3 thoughts on “Why Silicon Valley Does Not Get Mobility?”

  1. Indeed Kawasaki doesn’t get it. He gave a speech about a year ago to his hometown crown at the University of Hawaii. In his presentation, he suggested that only the physical water cooler is useful and certainly doesn’t understand distributed intelligence coming together under one organizational brolley. He also unfairly whacked a bunch of UH college kids who asked him for his advice on how to grow their Linux consulting business. He said something like, “How do you expect to get to a $100M market cap as a Linux consulting business?” — clearly Guy himself did not have the answers and thus could not provide a more positive response to these kids who want hope for the future. Shame on you Guy Kawasaki — you’re getting old and you don’t even see the paradigm changing.
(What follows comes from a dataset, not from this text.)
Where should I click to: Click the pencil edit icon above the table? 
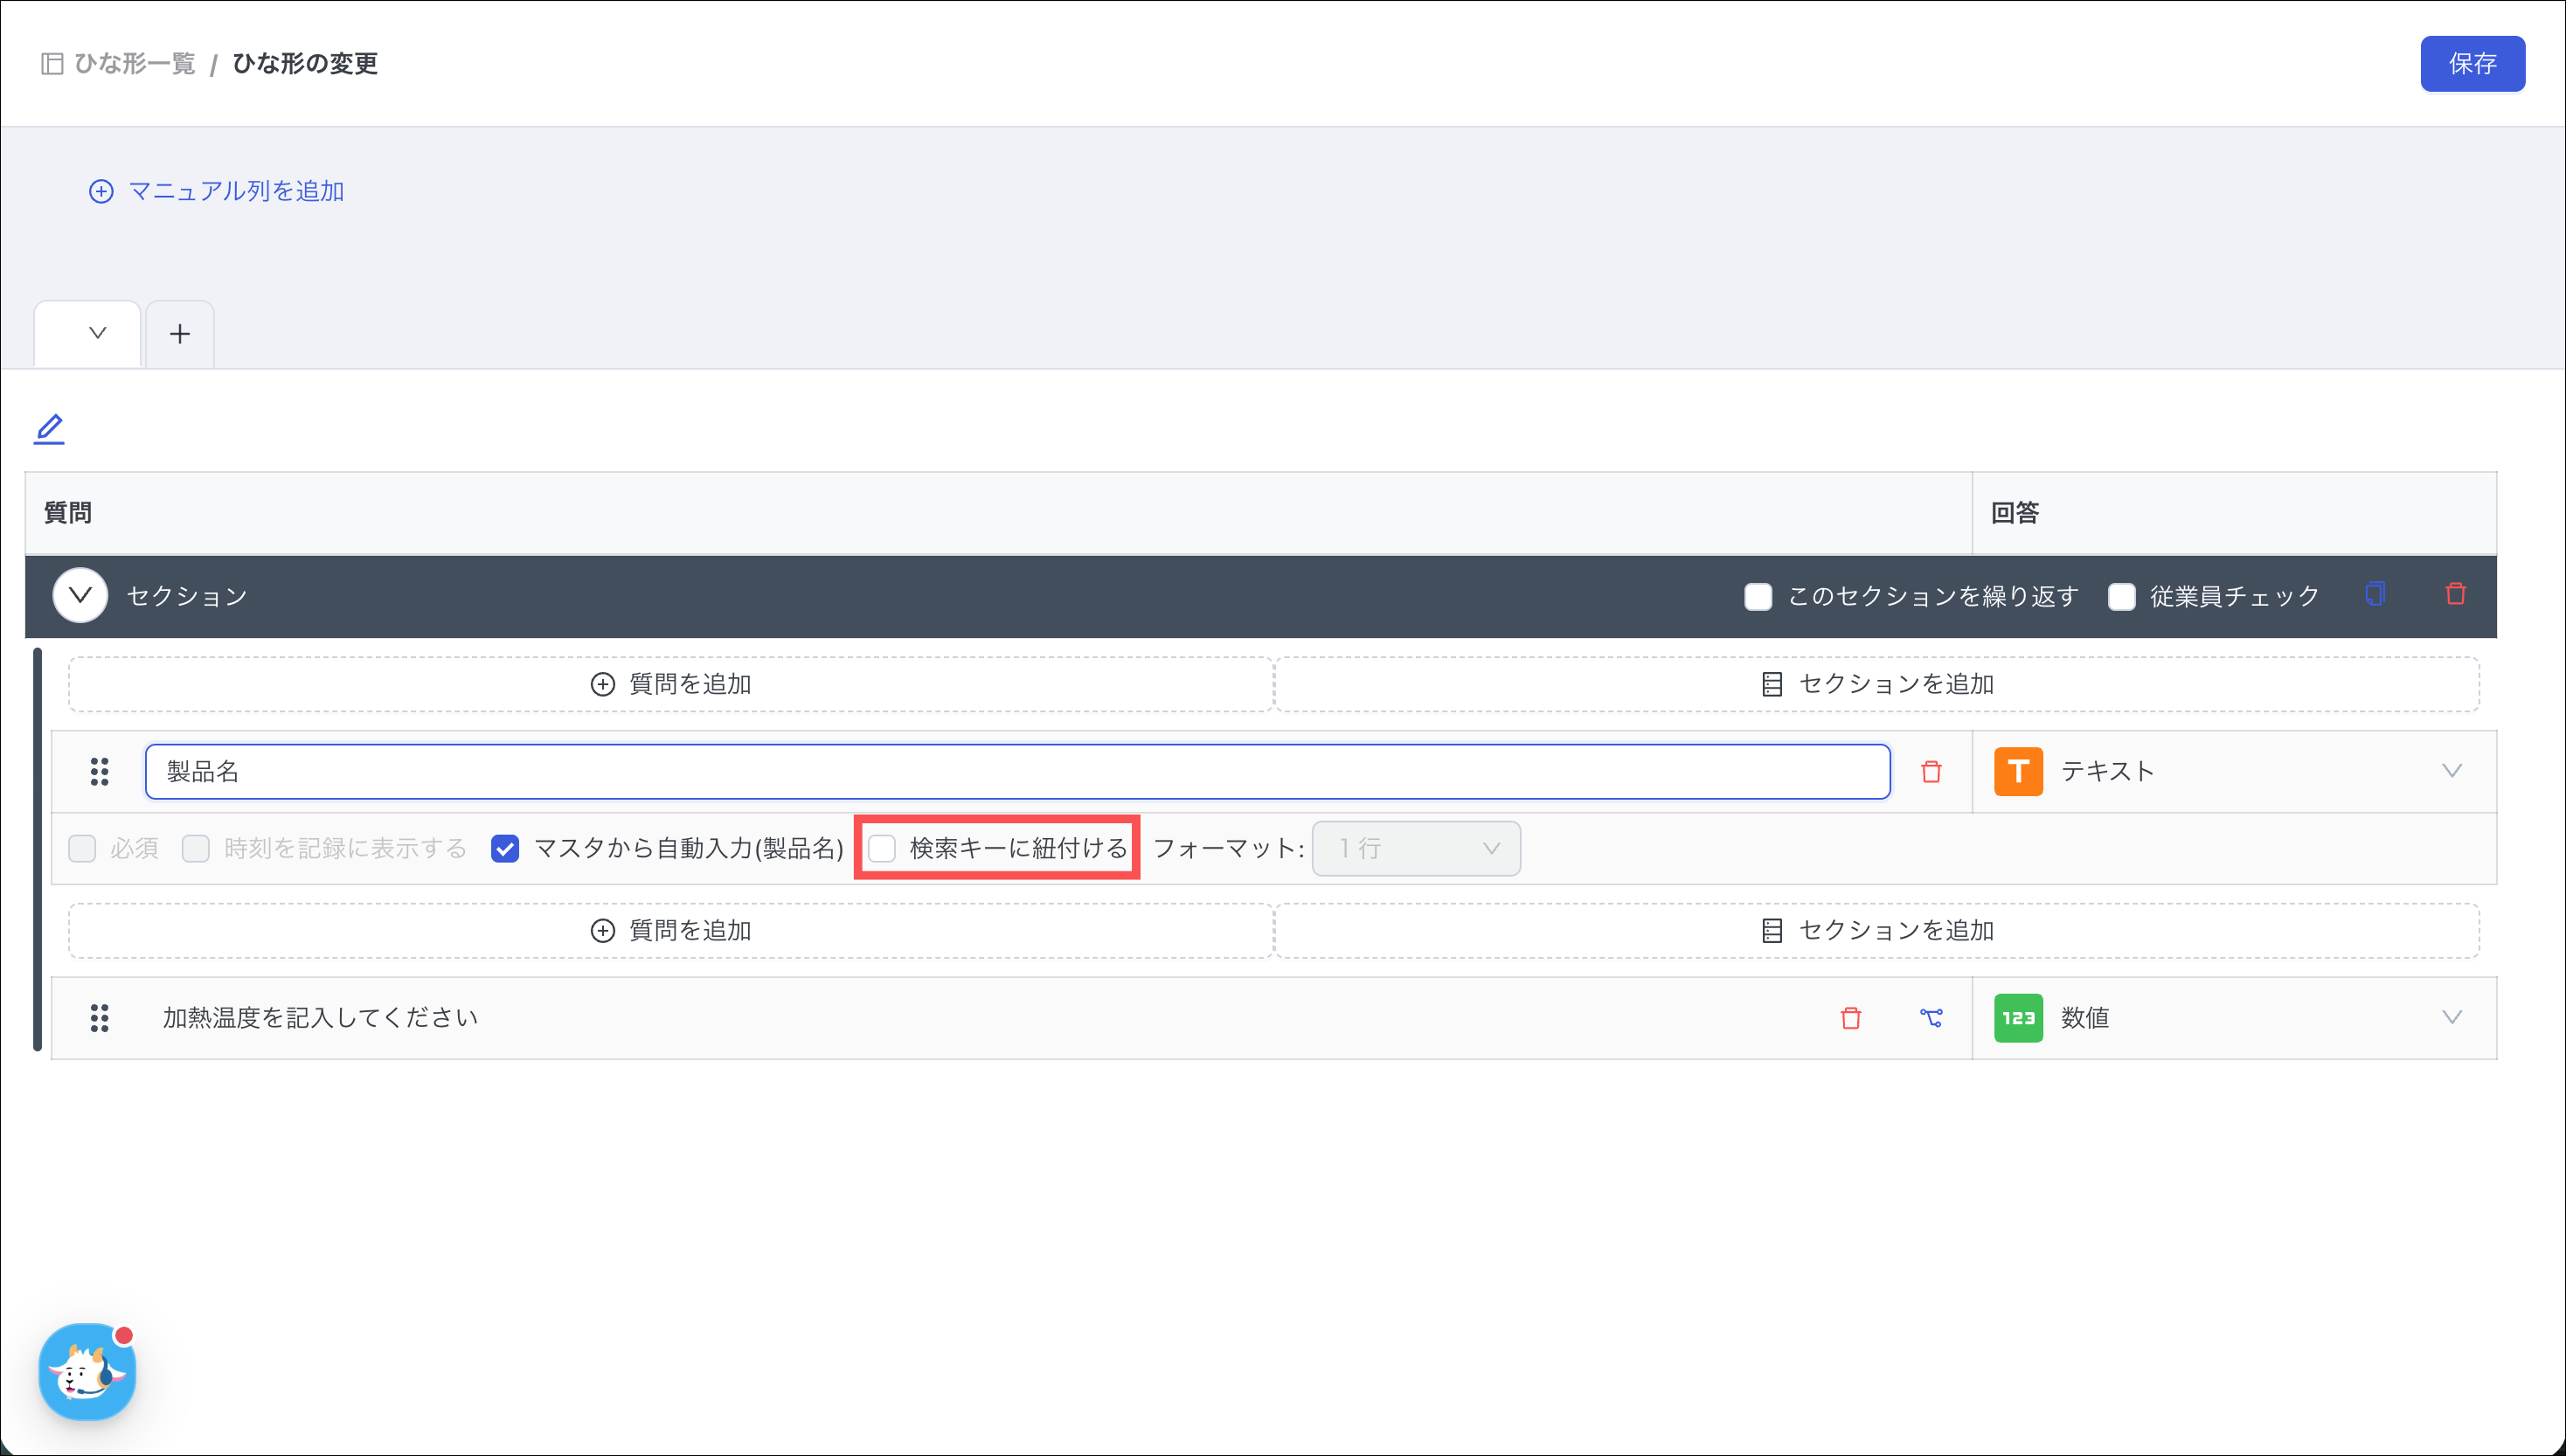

Perahps Guy’s problem is the problem of most Silicon Valley VCs (they’re getting older and don’t see the higher level social paradigmatic shifts taking place as a result of technology — exception is probably J. Doerr).

  2. I agree with you Simon. I think the traditional view of the technology industry has changed, and it is just a shame that very few people get it. the technology now is on the edges, i.e. people decide what is cool, not some guys wearing a blue-shirt-kahaki uniform and living in california unreality.